Ordinanza di Cassazione Civile Sez. 2 Num. 2047 Anno 2024
Civile Ord. Sez. 2 Num. 2047 Anno 2024
Presidente: COGNOME
Relatore: COGNOME NOME
Data pubblicazione: 19/01/2024
Oggetto: comunione
ORDINANZA
sul ricorso iscritto al n. 25263/2021 R.G. proposto da RAGIONE_SOCIALE NOME, rappresentato e difeso dall’AVV_NOTAIO, con domicilio in RAGIONE_SOCIALE, INDIRIZZO.
-RICORRENTE –
contro
NOME, rappresentata e difesa dall’AVV_NOTAIO e dall’AVV_NOTAIO, con domicilio in RAGIONE_SOCIALE, INDIRIZZO.
-CONTRORICORRENTE- avverso la sentenza della Corte d’appello di RAGIONE_SOCIALE n. 1135/2021, pubblicata in data 8.7.2021.

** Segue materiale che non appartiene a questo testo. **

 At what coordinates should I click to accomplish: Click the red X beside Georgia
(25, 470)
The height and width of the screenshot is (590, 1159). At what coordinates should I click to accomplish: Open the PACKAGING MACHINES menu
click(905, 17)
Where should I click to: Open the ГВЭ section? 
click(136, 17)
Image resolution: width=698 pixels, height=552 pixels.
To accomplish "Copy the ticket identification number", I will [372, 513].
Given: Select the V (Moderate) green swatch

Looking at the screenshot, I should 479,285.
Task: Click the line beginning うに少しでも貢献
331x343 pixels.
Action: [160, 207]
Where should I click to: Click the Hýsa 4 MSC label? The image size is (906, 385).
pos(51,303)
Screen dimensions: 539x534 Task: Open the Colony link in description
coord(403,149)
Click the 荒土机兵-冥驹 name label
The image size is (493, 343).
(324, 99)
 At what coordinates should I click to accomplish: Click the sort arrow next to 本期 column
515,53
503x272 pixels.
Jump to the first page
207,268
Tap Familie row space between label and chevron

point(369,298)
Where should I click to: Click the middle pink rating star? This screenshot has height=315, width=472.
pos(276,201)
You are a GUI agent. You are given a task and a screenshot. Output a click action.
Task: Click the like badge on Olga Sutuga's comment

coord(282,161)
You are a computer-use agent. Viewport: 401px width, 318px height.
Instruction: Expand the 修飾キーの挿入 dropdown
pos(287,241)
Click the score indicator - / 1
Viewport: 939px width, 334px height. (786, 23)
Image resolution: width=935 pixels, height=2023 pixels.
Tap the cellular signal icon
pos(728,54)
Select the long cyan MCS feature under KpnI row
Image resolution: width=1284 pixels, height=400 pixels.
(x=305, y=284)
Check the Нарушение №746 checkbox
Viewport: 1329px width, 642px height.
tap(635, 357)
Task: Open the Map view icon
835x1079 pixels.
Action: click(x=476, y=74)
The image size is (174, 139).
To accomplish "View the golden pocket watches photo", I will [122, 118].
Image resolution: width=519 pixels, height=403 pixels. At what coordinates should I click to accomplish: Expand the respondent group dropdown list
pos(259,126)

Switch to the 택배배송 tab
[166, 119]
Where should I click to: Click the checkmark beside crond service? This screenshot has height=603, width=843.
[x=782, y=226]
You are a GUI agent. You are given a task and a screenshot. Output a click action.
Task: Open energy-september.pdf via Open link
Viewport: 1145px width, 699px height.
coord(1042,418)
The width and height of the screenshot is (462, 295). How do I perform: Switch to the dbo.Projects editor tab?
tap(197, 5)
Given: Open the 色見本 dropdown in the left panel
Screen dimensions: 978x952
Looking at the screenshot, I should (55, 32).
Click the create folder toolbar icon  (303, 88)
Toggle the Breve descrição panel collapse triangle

Udita la relazione svolta nella camera di consiglio del 18.12.2023 dal Consigliere NOME COGNOME.
FATTI DI CAUSA
Con sentenza n. 4011/2018 del 21/9/2018, ai sensi dell’art. 281 sexies c.p.c., il Tribunale di RAGIONE_SOCIALE , ha rigettato la domanda di NOME COGNOME nei confronti dell’ex coniuge NOME COGNOME per ottenere lo scioglimento della comunione di un immobile già adibito a casa coniugale sito in RAGIONE_SOCIALE nella INDIRIZZO, per la rilevata presenza di irregolarità
urbanistico-edilizie, ma ha condannato la convenuta al pagamento di € 425,00 mensili dal 13.5.2013 alla sentenza, oltre interessi, per l’utilizzazione personale ed esclusiva del bene comune, nonché al pagamento delle spese di giudizio.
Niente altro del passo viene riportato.